* **What is required**
Using the records below, output the stretch that opens with the line containing "The height and width of the screenshot is (363, 693)." and closes with the line containing "Click the task", exactly and including both lines, with nothing more.

[Collected data]

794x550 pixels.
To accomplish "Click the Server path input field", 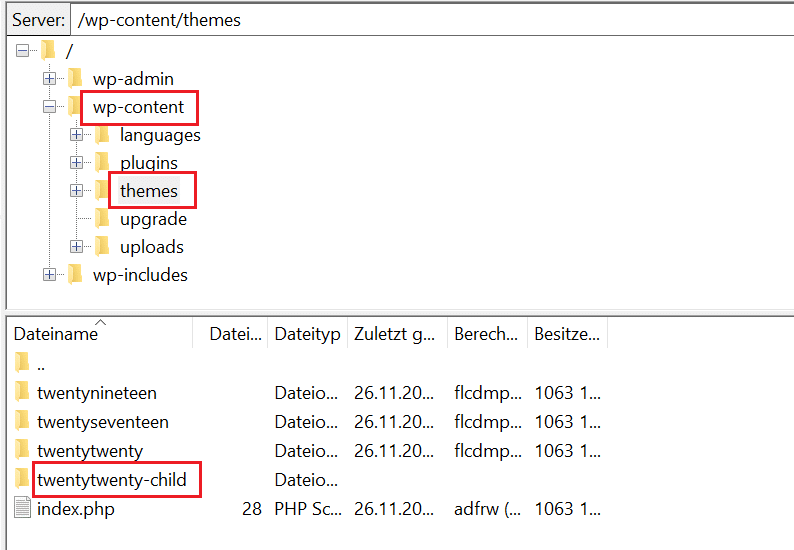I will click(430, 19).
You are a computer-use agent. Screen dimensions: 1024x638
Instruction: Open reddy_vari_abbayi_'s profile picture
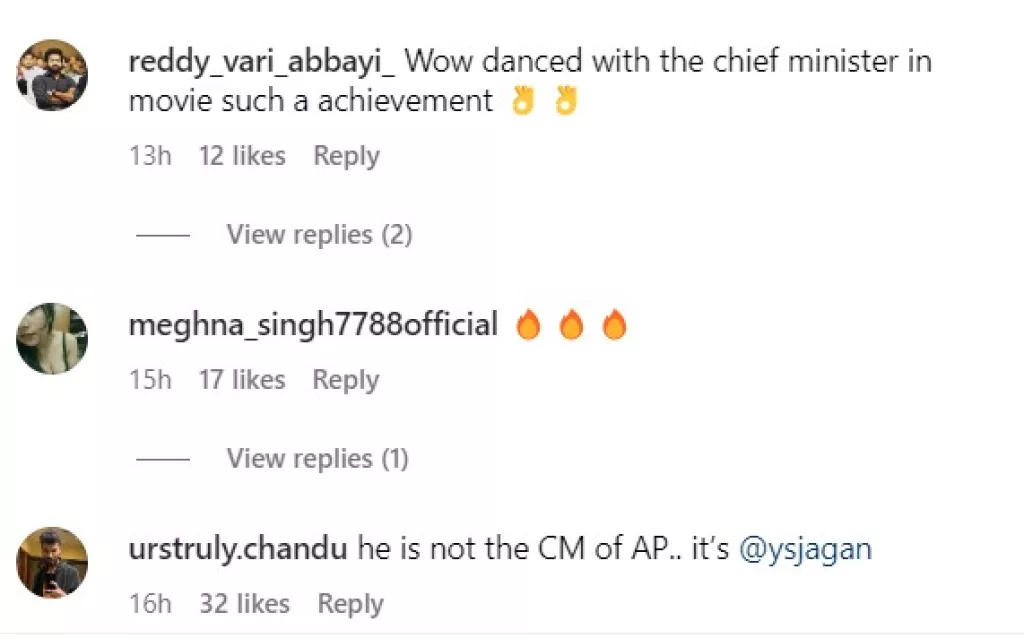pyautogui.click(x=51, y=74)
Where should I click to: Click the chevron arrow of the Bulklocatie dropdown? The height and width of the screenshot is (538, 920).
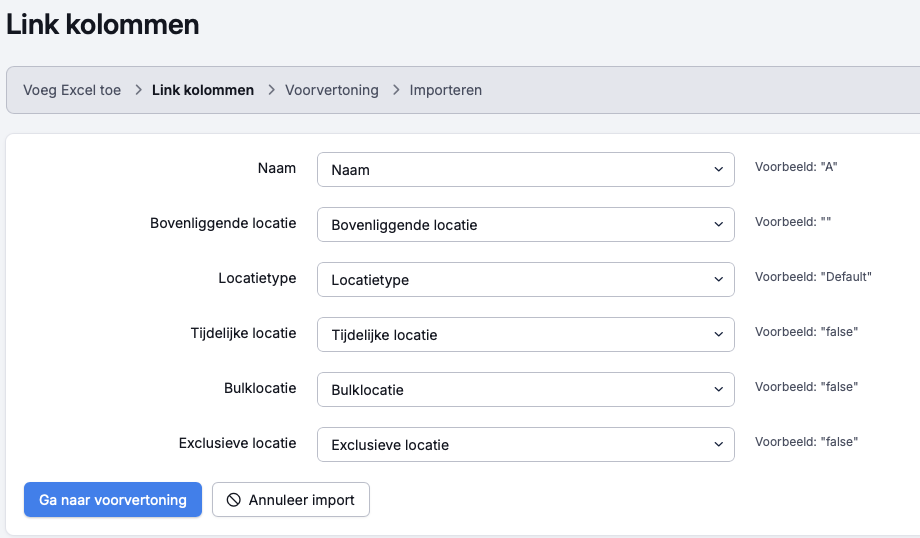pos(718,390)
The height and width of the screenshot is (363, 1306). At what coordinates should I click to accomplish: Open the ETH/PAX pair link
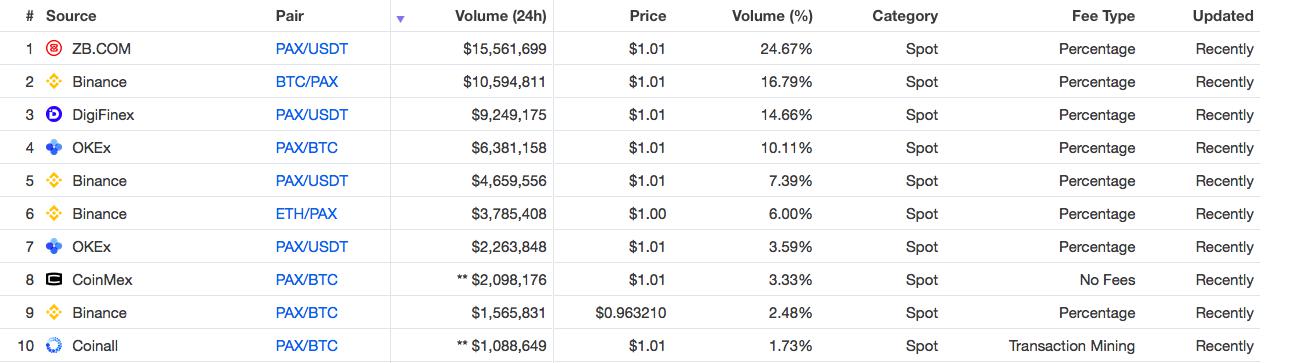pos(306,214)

==

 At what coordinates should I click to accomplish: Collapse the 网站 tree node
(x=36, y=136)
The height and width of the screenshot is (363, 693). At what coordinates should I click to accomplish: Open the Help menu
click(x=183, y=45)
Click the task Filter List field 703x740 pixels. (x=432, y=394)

* **Task result**
The height and width of the screenshot is (363, 693). At what coordinates should I click to accomplish: Open the Help menu
click(x=183, y=45)
Click the task Filter List field 703x740 pixels. (x=432, y=394)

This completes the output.